GPUs are power-efficient and able to carry out high-memory-bandwidth processing. They can exploit parallelism in computationally demanding applications. Most high-level GPU programming models for analytics today mirror CPU programming models. For instance, Zhong and He introduced Medusa [14], a high-level GPU-based system for parallel graph computing using Pregel’s message model [8]. VertexAPI2 [15], MapGraph [16], and CuSha [17, 18] adopt PowerGraph’s GAS programming model [9]. Gunrock [2] is a more recent library for developing graph algorithms on a single GPU. Rather than designing an abstraction around computation, Gunrock instead uses a GPU-specific data-centric model centered on operations on a vertex or edge frontier. Wang et al. [2] report that, compared to hardwired GPU implementations, Gunrock has comparable performance to the fastest GPU hardwired implementations and achieves better performance than any other GPU high-level graph library. nvGRAPH (nvGRAPH is available at https://developer.nvidia.com/nvgraph) is a high-performance GPU graph analytics library developed by NVIDIA. It harnesses the power of GPUs for linear algebra and matrix computations to handle the large-scale graph analytics [5]. The core functionality is using semi-ring SPMV operations to express graph computation [2]. It currently supports three algorithms: PageRank, SSSP, and Single-Source Widest Path.

Compared to CPU graph frameworks, existing high-level GPU graph frameworks usually gain improved performance due to their strengths in terms of hardware, the generalized load balance strategies, and optimized GPU primitives. Nevertheless, the unpredictable control flows and memory divergence on GPUs caused by irregular graph topologies need sophisticated strategies to ensure efficiency. This can result in relatively low productivity and high memory consumption.

Some matrix-based frameworks on CPUs, e.g., CombBLAS [4], GraphMat [3], and PEGASUS [19], have proven that a vertex-based programming model on CPUs can be established with a matrix backend for graph programming. Meanwhile, GPUs have the potential to accelerate sparse matrix algebra due to their memory-bound nature. A variety of optimizations have been performed to improve the performance of SPMV [20], one of the most important operations in high-performance computing (HPC), on GPUs.

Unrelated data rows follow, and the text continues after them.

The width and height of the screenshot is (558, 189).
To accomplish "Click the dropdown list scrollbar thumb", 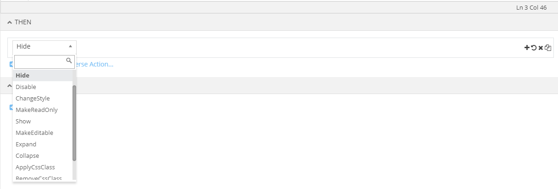I will click(x=74, y=123).
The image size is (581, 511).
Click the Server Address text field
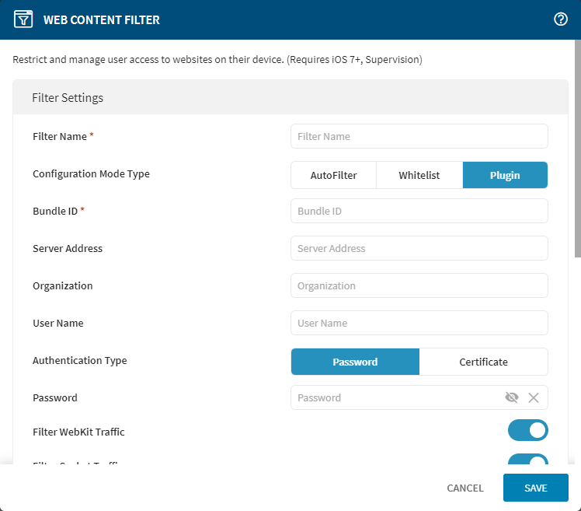419,248
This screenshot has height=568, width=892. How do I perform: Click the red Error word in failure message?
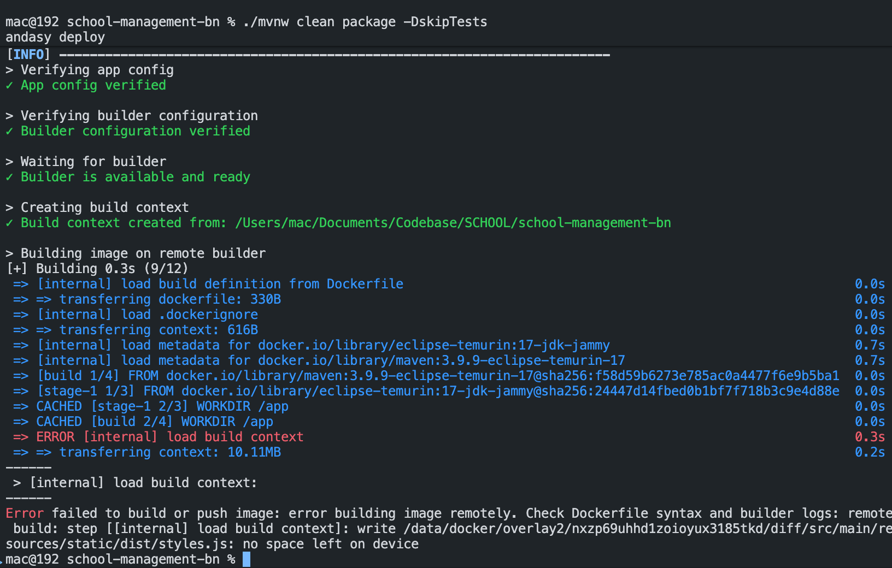coord(25,513)
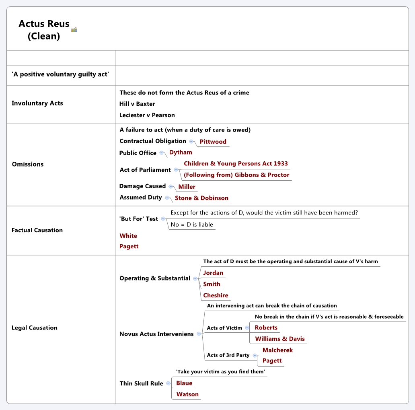
Task: Select the Hill v Baxter entry
Action: pos(137,104)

However, as far as we know, existing matrix-based graph analytics on GPUs achieve nowhere near the same performance as these optimized libraries [21, 22]. In this work, our goal is to achieve high performance (optimized sparse matrix backend) for graph analytics as well as the productivity of vertex programming (such as vertex programming for users) for GPUs.

3. The HPGraph’s Abstraction and Optimizations

3.1. HPGraph’s Abstraction

HPGraph is based on the idea that traversals from a vertex can be expressed as an operation which is similar to dot product, an element of SPMV routines on the graph adjacency matrix (or its transpose). Hence, HPGraph maps graph analytics using vertex programming to generalized SPMV on the GPU to deliver high performance. It targets graph operations which can be expressed as iterative convergent processes. By “iterative,” we refer to operations which may require running a series of steps repeatedly, and the results of one iteration are used as the starting point for the next iteration. By “convergent,” we mean that the correct answer can be obtained with sufficient accuracy by these iterations before terminating the process.

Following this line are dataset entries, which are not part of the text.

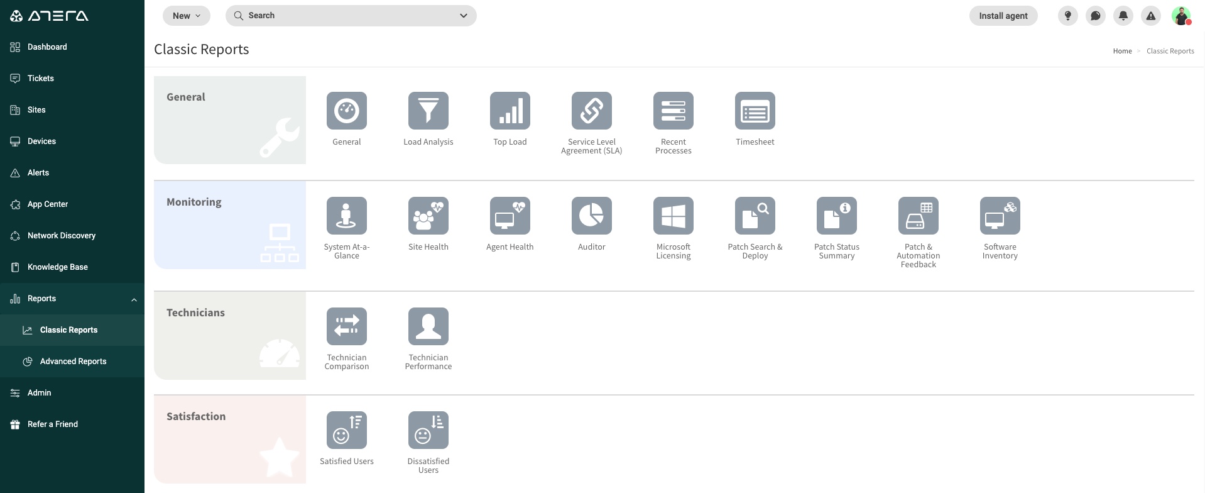The height and width of the screenshot is (493, 1205).
Task: Launch the Patch Search & Deploy report
Action: [x=755, y=216]

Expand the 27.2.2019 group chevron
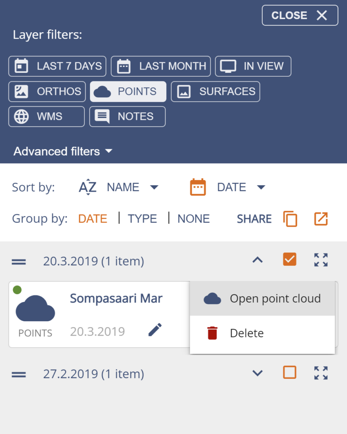[257, 373]
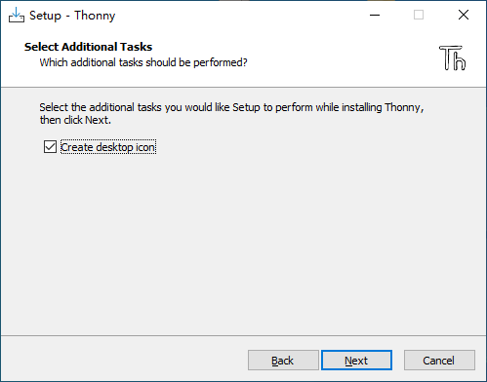Go to the next setup step

tap(356, 361)
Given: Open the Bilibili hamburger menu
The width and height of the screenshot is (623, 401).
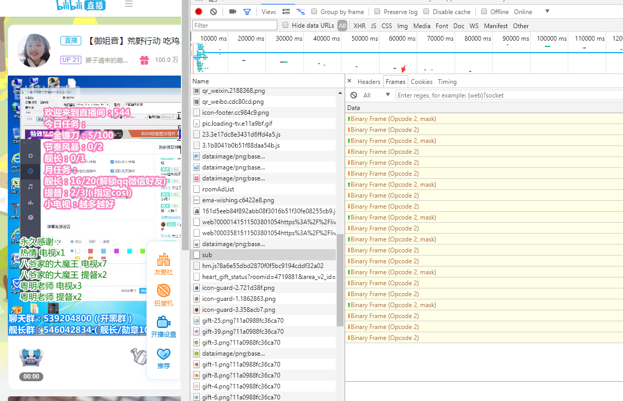Looking at the screenshot, I should pyautogui.click(x=129, y=4).
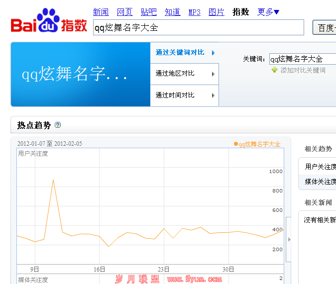Click the help question mark beside 热点趋势
Viewport: 336px width, 284px height.
pos(58,125)
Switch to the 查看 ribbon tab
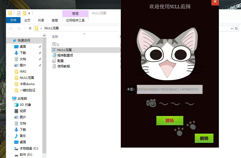Screen dimensions: 241x158 (55, 20)

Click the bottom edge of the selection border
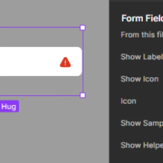[x=40, y=95]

HPGraph uses a bulk-synchronous model (BSP) [23]. In BSP, parallel programs are executed in synchronous phases, known as supersteps. Such operations are sufficient for portability and efficiency on the GPUs. Each iteration is a superstep in HPGraph. Our abstraction differs from other frameworks, particularly other GPU-based frameworks. Rather than focusing on sequencing the steps of computation, we focus on mapping vertex programs to manipulate data structures. The graph primitives we describe in this paper mainly include three steps: PREPROCESS, SPMV, and APPLY.

PREPROCESS: in the PREPROCESS phase, the graph is converted to an adjacency matrix which is stored in the GPU memory. Furthermore, according to the specific requirements of graph algorithms, HPGraph generates different property data for vertices and configures the framework parameters. In terms of data structures, HPGraph represents all per-node data as structure-of-array (SOA) data structures, which allow for coalesced memory accesses with minimal memory divergence.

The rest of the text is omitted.